Excluding qualified family planning providers from the Medicaid program would have far-ranging and dire consequences for women’s health. Many beneficiaries rely on family planning health centers as their only source of essential primary and reproductive health services, including contraception, testing for HIV and sexually transmitted infections, screenings for cervical and breast cancer, and vaccines. By withholding Medicaid funds from trusted family planning providers like Planned Parenthood, states would undermine access to these services, inevitably leaving women with higher rates of unintended pregnancy, cancer, and maternal mortality. These effects would be disproportionately borne by women of color and women in rural communities, widening our nation’s health disparities.
Allowing states to exclude qualified providers from state Medicaid programs would also plainly violate the longstanding protections and objectives of the Medicaid Act. While the Medicaid Act grants states the flexibility to waive certain federal requirements, Congress has made it clear that states must promote, not restrict, access to health care in order to obtain waivers under the program. Further, when Congress amended the Medicaid Act in 1967 to include the free choice of provider provision, it did so in response to state efforts to restrict beneficiaries’ access to care, including efforts to exclude providers from the program. This amendment plainly reflected Congress’s intent to expand, not limit, Medicaid beneficiaries’ ability to make health care decisions free of a state’s ideological interference. As a result, since these protections have been in place, a state has never been permitted to bar a qualified family planning provider from Medicaid because of the legal services that provider offered.
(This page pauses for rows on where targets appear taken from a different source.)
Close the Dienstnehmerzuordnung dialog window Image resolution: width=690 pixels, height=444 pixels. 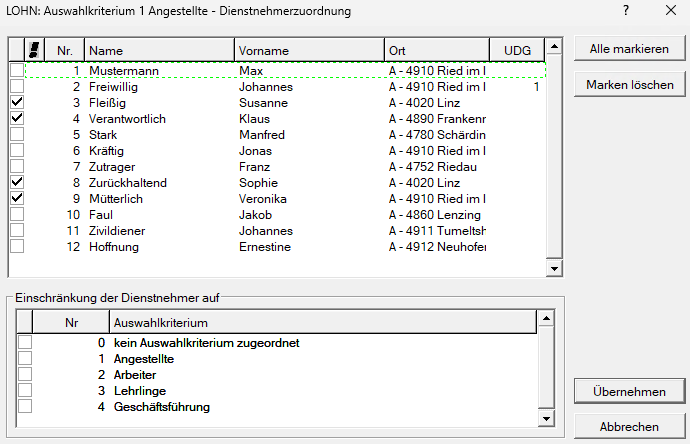[x=670, y=11]
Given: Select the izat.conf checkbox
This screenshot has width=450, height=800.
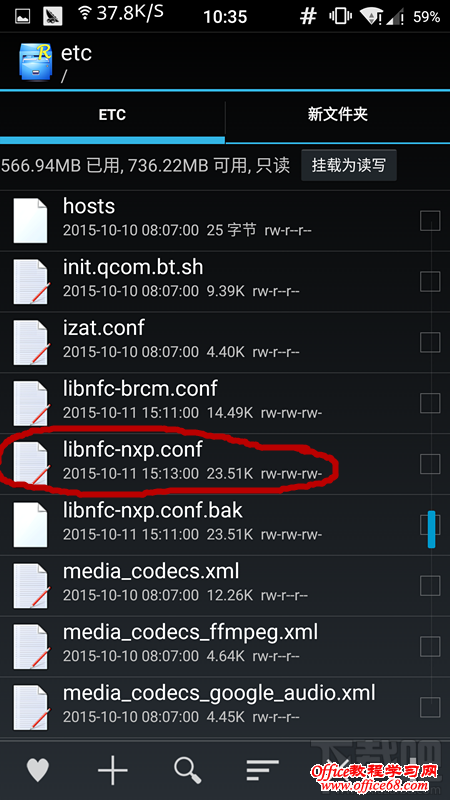Looking at the screenshot, I should coord(430,342).
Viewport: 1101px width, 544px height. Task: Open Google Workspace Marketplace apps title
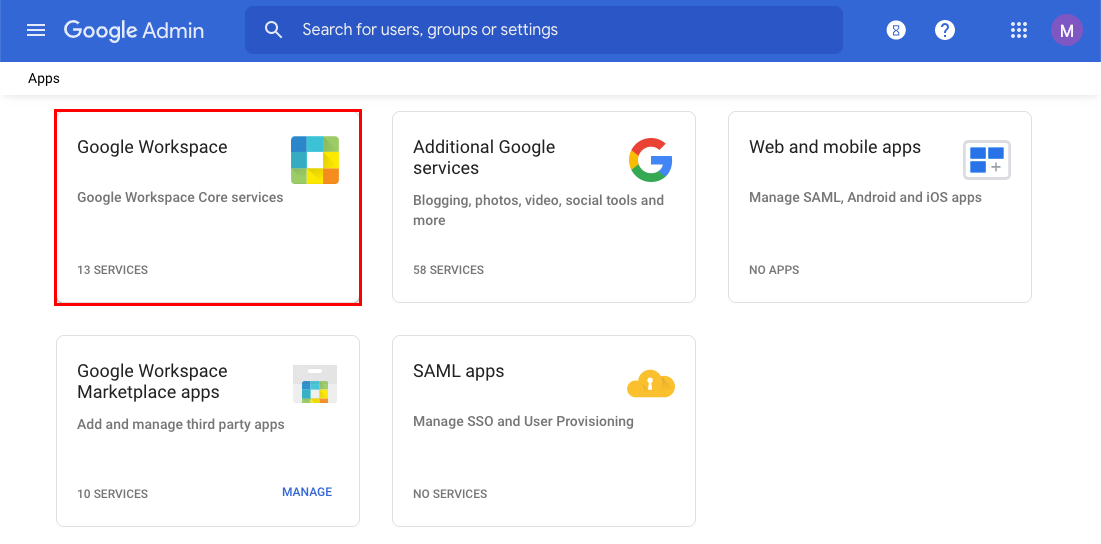(152, 382)
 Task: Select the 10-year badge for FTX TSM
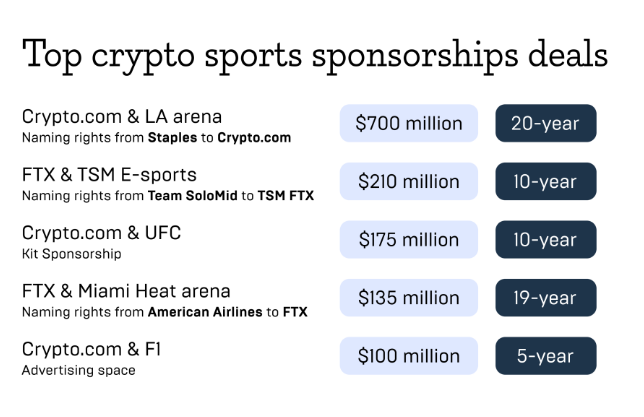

Reproductive health care is essential for all Americans and in particular for women’s health, economic security, and equality. Yet, this Administration has undertaken a campaign to obstruct access to these services by allowing employers to deny birth control coverage to their employees, gutting evidence-based teen pregnancy prevention programs, jeopardizing the lives of women abroad through reinstating and expanding the Global Gag Rule, censoring language related to abortion and health care for LGBTQ individuals, allowing providers’ personal beliefs to dictate how and whether someone should be treated, and supporting legislation to prevent Planned Parenthood from participating in the Medicaid program nationwide. Continuing this agenda of discrimination by promoting the state-by-state repeal of the free choice of provider provision and defunding of qualified family planning providers like Planned Parenthood is unacceptable, unlawful, and threatens the lives and rights of millions of women across the country. For these reasons, we urge you to reconsider your decision to rescind the 2016 guidance and reject state proposals that would undermine access to qualified family planning providers in Medicaid.